Filler Infection: Be sure your injector is professional, competent, and can manage complications.

This patient received hyaluronic acid filler on a cruise several months earlier.  Sterile technique was questionable, and she has suffered months of chronic redness, purulent discharge, and hard/painful nodules.  She presented for help in managing these issues. She had been on multiple courses of oral antibiotics without improvement.  Dermal fillers should be considered like an implant, and can have more resistant to treat infections because of what is called a “biofilm” that develops.  Biofilm acts like a scaffolding that allows bacterial infections to become dense and protected from a more typical response to oral antibiotics.  Studies have shown regular antibiotic concentrations against the bacteria simply are not enough for biofilm infections.  Simply increasing concentrations of antibiotics isn’t a good solution either as side-effects risks go up even though the concentrations remain too low to clear the infection.

Shown is a syringe of 1.5 cc of purulent material that had been aspirated from the right nasolabial fold area.  The patient reported these hard and red areas would keep showing up on the surface of her skin in the areas she had been injected.  Dr. Burroughs has been referred these infections from different injections done elsewhere several times previously.

This patient fortunately had a hyaluronic acid type filler, which is amenable to enzyme reversal with hyaluronidase.  Not all fillers are enzyme reversible.  Non-reversible fillers include Radiesse (hydroxylapatite), Bellafill, and harvested autologous fat.  Hyaluronic acid fillers belong to several company “families” that include Allergan’s Juvederm, Merz’s Bellotero, and Galderma’s Restylane.  Juvederm older fillers are amenable to enzymatic reversal while their newer Vycross fillers are much more resistant to enzymatic reversal.  Restyalane fillers remain among the easiest to reverse with enzyme while Belotero is reversible but can take more enzyme than Resytlane.

This patient did not know what filler had been injected therefore high concentration of enzyme was injected after withdrawing the purulent build-up as shown in the photo.  She required additional injections, but the use of the enzyme allowed the infection to clear.  She had suffered for 4 months prior to seeing Dr. Burroughs, and was very grateful for his help and resolving months of suffering.

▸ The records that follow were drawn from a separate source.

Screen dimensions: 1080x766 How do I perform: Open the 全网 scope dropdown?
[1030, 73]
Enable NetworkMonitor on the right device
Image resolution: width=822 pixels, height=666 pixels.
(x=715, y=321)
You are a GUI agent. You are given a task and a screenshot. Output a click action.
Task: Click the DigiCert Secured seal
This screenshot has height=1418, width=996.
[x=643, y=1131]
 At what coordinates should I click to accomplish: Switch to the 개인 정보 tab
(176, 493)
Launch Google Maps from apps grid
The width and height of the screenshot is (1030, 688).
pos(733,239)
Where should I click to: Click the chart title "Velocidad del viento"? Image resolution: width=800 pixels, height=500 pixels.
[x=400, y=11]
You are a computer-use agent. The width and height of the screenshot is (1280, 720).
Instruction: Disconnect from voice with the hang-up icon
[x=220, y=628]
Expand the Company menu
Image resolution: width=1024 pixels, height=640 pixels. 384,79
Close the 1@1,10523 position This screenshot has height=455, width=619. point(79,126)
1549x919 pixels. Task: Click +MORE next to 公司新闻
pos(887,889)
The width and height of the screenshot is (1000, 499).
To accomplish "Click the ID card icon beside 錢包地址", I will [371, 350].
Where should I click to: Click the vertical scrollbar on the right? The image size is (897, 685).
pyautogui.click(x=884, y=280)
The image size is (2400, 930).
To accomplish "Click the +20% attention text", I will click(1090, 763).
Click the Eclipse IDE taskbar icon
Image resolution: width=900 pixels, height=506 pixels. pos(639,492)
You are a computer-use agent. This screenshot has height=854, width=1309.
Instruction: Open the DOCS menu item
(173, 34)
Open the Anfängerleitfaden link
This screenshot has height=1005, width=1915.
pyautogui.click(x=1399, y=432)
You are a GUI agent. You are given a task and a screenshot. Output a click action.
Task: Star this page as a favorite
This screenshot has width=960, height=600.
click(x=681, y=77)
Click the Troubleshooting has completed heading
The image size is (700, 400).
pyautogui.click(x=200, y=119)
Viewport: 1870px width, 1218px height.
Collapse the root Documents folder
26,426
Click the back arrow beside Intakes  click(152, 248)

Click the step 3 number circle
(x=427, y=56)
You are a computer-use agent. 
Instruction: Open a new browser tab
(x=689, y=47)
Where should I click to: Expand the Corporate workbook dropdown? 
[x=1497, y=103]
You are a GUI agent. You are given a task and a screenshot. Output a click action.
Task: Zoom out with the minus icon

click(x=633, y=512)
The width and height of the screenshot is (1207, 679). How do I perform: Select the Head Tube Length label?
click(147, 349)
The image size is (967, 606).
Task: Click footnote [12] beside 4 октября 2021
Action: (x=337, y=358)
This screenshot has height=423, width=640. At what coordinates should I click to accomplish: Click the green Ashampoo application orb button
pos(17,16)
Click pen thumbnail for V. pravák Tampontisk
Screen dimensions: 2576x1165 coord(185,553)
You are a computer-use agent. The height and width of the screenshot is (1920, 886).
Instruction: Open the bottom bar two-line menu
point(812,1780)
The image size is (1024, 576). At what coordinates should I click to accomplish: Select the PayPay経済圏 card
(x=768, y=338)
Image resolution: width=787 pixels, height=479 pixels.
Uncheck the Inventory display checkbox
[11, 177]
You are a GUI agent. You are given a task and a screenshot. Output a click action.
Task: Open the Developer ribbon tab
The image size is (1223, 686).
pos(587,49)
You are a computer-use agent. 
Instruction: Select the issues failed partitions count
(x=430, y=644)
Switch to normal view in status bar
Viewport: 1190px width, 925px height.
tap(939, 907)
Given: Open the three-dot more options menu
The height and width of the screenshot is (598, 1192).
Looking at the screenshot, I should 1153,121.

Dr. Burroughs teaches at national and international cosmetic symposia on both basic and advanced wrinkle blocking and filler injections.  Critical to safe injections is that the injector is well trained, knows the pertinent anatomy, the properties of the injectables, thorough cleansing prep of the skin, available/sufficient enzyme on site, and specific expertise with site-specific fillers and use of large bore cannulas (22G to 25G are best and safest to minimize the risk of injecting into a blood vessel that can lead to skin necrosis or even blindness).

Dr. Burroughs emphasizes these safety principles when he is teaching at cosmetic conferences.  He cares deeply about patient safety followed closely by experience and results.  He is referred and has seen patients from coast to coast and even internationally.